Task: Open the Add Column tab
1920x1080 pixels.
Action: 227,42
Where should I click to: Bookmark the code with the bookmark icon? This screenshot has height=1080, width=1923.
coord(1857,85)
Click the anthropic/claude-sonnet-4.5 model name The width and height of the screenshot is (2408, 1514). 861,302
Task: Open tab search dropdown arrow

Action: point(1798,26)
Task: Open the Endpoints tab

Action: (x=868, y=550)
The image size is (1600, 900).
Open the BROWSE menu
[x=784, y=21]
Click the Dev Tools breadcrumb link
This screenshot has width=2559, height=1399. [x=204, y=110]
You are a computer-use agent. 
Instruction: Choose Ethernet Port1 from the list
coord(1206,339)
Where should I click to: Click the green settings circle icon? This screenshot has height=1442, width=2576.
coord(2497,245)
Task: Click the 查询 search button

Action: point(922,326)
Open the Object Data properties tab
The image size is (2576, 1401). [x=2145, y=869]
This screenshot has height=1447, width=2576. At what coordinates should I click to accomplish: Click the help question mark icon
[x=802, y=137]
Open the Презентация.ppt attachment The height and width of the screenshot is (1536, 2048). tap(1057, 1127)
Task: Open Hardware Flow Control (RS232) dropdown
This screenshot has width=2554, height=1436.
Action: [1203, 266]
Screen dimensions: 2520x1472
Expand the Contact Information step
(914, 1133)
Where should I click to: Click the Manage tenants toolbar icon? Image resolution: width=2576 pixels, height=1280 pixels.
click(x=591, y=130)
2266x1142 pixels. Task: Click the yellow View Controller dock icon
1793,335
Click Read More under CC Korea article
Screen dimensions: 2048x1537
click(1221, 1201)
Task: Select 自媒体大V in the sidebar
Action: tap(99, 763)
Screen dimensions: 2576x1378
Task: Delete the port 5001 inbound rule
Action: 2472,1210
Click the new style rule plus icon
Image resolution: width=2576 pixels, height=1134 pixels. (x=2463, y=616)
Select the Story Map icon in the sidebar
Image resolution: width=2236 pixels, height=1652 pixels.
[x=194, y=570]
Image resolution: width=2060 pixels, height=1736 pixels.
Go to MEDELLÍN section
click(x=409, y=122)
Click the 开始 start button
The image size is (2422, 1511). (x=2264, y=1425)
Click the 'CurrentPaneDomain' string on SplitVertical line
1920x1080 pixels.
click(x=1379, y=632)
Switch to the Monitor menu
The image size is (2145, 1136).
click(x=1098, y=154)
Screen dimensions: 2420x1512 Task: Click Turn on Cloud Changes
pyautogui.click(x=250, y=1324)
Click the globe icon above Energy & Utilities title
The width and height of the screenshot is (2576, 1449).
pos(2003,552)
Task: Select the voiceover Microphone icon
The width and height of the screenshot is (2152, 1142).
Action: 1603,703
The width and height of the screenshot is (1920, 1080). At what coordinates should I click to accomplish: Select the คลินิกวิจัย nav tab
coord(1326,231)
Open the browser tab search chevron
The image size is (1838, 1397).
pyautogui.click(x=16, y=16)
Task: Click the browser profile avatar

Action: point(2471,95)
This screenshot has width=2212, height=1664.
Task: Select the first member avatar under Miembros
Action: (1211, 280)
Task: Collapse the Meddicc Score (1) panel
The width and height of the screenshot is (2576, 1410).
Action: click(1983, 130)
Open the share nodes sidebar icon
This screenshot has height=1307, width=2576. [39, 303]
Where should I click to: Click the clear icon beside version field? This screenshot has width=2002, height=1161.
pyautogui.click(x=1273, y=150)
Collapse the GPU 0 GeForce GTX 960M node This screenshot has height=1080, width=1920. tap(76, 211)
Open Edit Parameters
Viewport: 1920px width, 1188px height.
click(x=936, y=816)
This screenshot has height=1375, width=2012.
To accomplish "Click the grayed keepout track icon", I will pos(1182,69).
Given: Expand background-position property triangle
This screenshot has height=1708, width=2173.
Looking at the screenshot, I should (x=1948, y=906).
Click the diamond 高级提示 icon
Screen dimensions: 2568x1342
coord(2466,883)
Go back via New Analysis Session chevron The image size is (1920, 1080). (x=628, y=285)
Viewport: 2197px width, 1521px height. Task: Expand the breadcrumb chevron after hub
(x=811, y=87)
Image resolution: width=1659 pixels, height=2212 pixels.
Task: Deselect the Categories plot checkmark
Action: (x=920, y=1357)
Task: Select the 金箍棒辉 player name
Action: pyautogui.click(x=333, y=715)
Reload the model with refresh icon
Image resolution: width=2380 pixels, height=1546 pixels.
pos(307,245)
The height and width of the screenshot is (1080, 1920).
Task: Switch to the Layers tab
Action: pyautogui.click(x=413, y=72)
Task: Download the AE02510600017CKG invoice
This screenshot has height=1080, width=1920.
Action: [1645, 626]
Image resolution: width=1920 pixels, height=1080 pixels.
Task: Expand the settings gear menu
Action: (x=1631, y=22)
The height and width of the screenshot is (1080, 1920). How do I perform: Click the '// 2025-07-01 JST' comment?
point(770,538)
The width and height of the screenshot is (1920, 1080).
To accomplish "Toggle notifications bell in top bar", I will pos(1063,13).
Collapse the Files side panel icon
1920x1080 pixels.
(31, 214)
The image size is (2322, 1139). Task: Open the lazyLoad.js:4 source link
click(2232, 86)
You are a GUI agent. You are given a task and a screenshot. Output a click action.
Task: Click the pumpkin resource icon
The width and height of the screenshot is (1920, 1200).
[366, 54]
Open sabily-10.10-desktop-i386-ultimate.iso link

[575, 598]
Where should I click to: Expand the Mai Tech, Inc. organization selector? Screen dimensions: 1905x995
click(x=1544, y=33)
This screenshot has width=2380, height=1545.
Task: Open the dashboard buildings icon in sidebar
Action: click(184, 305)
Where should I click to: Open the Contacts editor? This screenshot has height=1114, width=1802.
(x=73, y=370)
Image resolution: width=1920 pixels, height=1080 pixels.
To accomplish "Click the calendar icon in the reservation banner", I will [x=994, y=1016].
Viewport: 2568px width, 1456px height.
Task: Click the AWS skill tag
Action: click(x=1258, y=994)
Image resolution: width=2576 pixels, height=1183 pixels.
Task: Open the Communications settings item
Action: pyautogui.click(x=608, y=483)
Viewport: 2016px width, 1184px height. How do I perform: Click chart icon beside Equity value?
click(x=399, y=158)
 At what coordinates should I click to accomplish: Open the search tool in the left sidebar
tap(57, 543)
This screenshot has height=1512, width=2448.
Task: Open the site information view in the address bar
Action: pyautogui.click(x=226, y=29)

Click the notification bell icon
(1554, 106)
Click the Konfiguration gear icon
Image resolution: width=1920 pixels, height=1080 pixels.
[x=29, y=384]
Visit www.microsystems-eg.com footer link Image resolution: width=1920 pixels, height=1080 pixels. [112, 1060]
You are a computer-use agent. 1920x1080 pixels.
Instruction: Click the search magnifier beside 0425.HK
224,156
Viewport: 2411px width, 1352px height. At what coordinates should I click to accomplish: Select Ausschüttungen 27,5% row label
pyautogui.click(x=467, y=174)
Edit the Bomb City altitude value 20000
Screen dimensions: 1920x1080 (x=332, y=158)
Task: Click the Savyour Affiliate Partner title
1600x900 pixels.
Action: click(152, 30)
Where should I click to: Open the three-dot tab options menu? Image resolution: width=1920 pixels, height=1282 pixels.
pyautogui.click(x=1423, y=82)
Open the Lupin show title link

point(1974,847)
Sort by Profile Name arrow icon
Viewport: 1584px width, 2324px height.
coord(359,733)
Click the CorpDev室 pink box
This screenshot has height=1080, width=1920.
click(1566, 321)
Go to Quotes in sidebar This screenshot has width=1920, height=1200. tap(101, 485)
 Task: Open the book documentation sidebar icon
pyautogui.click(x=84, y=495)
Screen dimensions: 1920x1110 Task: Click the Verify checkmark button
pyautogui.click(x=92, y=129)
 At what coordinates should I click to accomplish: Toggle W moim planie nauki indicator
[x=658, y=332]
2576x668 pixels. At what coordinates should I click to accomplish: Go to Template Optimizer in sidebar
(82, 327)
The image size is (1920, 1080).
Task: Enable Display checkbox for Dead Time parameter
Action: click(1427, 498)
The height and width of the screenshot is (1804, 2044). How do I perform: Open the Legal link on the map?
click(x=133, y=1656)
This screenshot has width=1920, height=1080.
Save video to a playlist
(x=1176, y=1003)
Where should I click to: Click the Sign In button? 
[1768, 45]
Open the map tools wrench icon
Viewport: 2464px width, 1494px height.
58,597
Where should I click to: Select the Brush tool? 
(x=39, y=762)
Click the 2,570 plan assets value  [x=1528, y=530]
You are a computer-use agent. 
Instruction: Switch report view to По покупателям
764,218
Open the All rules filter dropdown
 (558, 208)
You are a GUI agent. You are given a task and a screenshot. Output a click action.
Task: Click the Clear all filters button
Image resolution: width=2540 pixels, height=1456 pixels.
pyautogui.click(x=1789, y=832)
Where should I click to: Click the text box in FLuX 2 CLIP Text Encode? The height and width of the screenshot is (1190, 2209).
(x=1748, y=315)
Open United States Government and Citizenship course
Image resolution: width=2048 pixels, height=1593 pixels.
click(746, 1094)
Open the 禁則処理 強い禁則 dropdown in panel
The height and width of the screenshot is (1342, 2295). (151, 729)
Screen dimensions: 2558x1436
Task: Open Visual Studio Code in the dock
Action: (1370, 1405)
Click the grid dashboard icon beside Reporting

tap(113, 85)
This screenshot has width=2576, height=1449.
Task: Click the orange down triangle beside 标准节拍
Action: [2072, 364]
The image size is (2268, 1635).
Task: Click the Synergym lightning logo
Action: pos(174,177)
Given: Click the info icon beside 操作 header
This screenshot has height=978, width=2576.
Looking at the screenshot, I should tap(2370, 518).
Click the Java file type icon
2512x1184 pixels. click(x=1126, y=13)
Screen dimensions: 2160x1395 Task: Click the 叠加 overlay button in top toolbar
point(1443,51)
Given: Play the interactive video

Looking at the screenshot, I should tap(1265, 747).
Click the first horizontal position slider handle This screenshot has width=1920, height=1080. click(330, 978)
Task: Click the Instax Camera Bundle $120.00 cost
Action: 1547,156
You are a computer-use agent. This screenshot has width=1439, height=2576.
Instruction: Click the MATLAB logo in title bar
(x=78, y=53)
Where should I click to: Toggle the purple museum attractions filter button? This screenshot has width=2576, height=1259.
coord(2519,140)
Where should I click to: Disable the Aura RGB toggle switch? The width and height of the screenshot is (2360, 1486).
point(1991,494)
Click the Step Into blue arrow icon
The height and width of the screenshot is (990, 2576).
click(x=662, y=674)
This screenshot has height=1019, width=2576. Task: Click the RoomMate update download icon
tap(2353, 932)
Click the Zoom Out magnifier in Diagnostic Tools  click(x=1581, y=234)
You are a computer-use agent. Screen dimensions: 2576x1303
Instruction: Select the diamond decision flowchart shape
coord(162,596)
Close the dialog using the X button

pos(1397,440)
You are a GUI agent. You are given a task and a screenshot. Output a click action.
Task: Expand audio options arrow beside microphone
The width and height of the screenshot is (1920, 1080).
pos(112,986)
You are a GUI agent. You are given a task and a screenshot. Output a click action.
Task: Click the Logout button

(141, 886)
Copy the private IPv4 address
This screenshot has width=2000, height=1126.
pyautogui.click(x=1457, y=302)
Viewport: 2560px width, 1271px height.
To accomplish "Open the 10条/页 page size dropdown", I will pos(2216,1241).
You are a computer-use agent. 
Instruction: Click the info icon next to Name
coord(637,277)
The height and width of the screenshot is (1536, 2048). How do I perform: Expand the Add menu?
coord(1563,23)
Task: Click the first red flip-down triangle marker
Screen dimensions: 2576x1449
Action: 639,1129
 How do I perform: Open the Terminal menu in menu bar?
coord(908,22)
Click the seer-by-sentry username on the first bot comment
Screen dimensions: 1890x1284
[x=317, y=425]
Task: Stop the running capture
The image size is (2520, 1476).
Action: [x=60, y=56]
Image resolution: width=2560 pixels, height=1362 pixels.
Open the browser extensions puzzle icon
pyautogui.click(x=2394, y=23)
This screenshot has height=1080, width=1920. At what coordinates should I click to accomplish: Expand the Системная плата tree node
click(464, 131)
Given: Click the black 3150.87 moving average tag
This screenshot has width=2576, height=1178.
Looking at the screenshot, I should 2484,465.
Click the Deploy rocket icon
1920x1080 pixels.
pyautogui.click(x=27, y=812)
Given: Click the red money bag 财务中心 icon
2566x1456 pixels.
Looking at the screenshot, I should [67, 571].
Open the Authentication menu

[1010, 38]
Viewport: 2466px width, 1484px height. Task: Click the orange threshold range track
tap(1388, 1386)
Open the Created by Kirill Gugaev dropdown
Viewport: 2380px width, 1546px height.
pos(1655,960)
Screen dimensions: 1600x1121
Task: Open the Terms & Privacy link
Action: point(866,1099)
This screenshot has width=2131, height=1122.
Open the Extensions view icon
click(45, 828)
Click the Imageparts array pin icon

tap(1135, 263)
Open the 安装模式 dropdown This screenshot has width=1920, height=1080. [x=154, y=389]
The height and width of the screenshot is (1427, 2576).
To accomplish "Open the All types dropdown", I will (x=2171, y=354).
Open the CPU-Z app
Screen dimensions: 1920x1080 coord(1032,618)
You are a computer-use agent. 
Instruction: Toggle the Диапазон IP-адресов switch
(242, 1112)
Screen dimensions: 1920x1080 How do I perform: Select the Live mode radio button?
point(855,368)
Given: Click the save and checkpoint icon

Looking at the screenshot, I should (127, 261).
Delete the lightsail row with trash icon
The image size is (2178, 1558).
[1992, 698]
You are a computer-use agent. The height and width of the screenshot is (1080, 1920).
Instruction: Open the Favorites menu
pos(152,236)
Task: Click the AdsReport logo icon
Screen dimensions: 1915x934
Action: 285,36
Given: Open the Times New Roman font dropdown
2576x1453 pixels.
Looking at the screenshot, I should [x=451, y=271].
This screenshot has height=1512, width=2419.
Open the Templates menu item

--*--

* Problem requirements
Count up the lines in the listing that hold the word "Collapse", and give that number only.

* Answer section
3